WHAT THE EXERCISE ASKS: Omit every image, and transcribe the remaining entries exactly as given.

Collected data entries:

:::::

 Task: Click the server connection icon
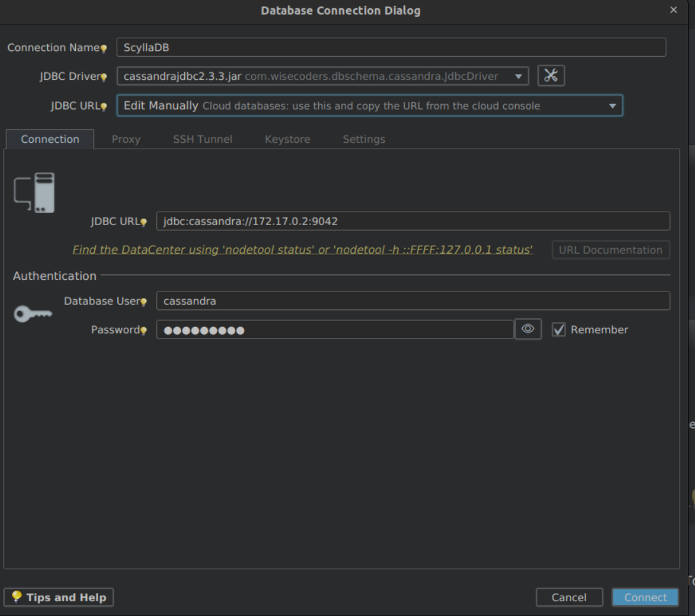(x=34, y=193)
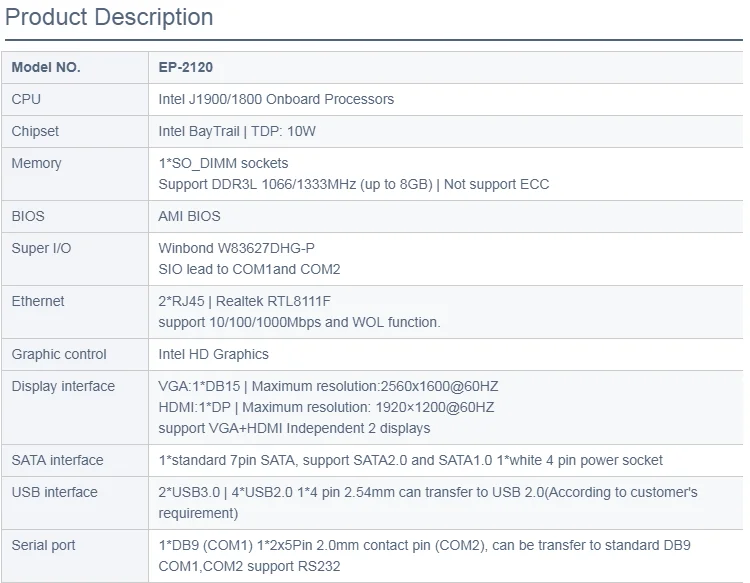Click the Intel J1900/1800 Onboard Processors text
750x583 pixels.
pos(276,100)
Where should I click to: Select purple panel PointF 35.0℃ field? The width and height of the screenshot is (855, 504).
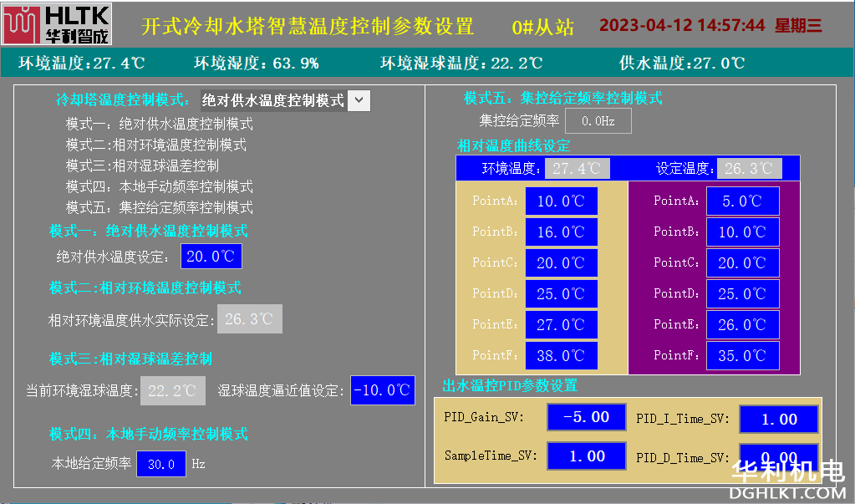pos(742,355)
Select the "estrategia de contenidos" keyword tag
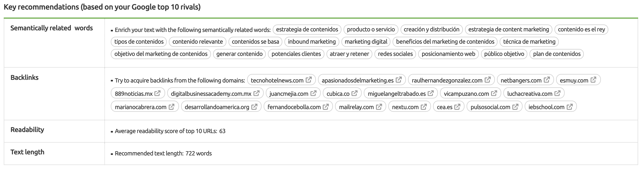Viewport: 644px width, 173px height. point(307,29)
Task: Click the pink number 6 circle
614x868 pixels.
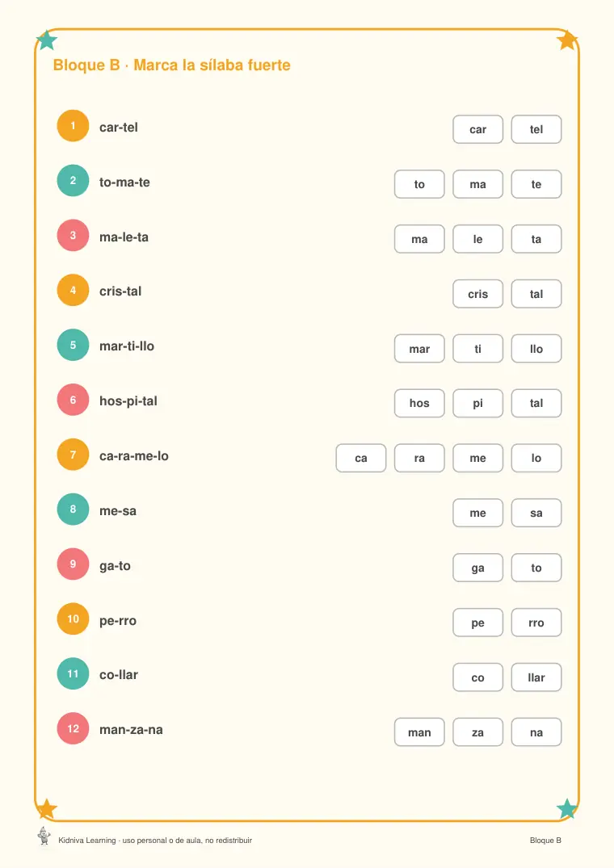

:::::

TASK RESULT:
 Task: Click the server connection icon
(x=34, y=193)
Click the Intel J1900/1800 Onboard Processors text
750x583 pixels.
pos(276,100)
Where should I click to: Select purple panel PointF 35.0℃ field? The width and height of the screenshot is (855, 504).
pos(742,355)
Select the "estrategia de contenidos" keyword tag
Viewport: 644px width, 173px height. point(307,29)
Task: Click the pink number 6 circle
614x868 pixels.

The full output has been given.